Major mortgage provider struck by cyberattack

Hacks have increased through the pandemic and the war in Ukraine. — © AFP/File Noel Celis

Mortgage giant Mr. Cooper has just disclosed that the information of nearly 14.7 million people was accessed in an October 2023 cyberattack. Following this news, Andrew Costis, Chapter Lead of the Adversary Research Team at AttackIQ, looks into what has gone wrong with this trusted firm.

According to Mr. Cooper: “that personal information relating to substantially all of our current and former customers was obtained from our systems during this incident. To assist our customers, we will offer complimentary identity protection services, including credit monitoring, to all of our current and former customers for two years.”

Costis begins by setting the scene, especially for non-U.S. residents, as to the significance of the firm: “Mr. Cooper, the largest nonbank mortgage service in the United States has disclosed that the information of nearly 14.7 million people was breached during an October cyberattack.”

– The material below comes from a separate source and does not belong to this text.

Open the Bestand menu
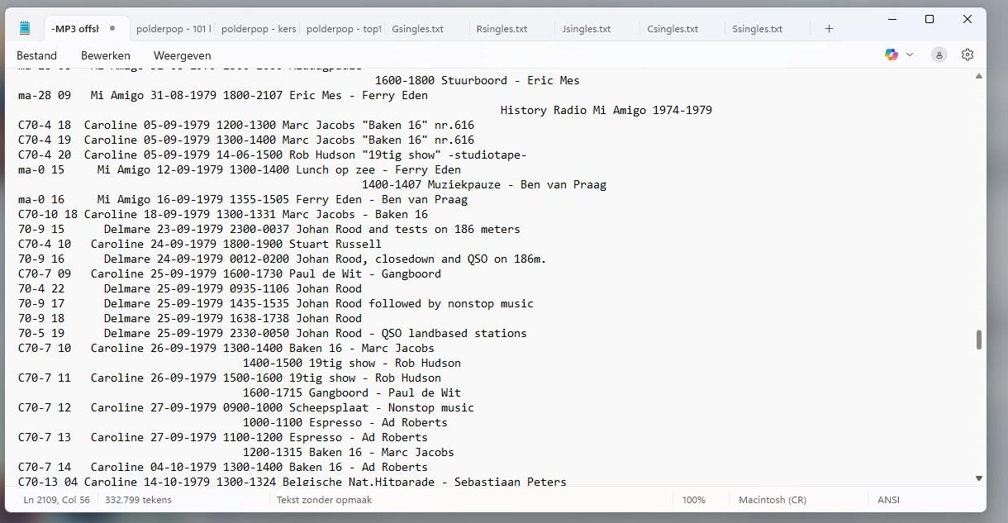The height and width of the screenshot is (523, 1008). [x=36, y=55]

In terms of what types of information has been impacted, Costis explains: “The personally identifiable information (PII) accessed included social security numbers and bank information. Though the company did not disclose if this was a ransomware attack, they continue to monitor the dark web for any leaked data.”

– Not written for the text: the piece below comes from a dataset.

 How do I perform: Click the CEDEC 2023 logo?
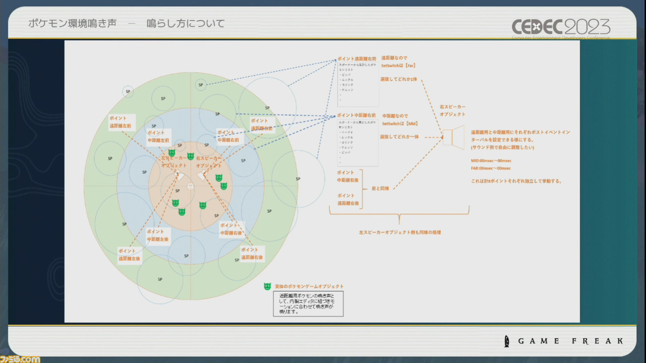(561, 27)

As to what is being done to redress this significant incident, Costis finds: “In response to the breach, the company is offering all affected customers two years of credit monitoring as well as alternative options for loan repayment.”

The sector as a whole remains relatively vulnerable to these forms of cyber-incident. Costis evidences: “Just weeks after the FTC mandated 30-day breach reporting for non-banking financial institutions, Mr. Cooper was hit by this cyberattack, serving as a stark reminder of the vulnerability of these institutions to cybercrime and the urgency of cybersecurity measures in this sector.”

Meanwhile finance remains vulnerable, as Costis points out: “The banking and financial services industry remains a top target for cyberattacks. For organizations like Mr. Cooper, with millions of customers, a single breach can have devastating consequences.”

Despite the vulnerabilities there are measures that the business world can take to developed improved defences. Costis outlines these as: “To stay ahead, a proactive threat-informed cyber defence strategy is crucial. By studying the common tactics, techniques, and procedures (TTPs) used by threat actors, organizations can test their systems and align their security defences against these simulated attacks.”

Costis pits out another recommendation for financial institutions to consider: “Through continuous testing, you can evaluate any weaknesses in your defences before threat actors do, eliminating potential blind spots.”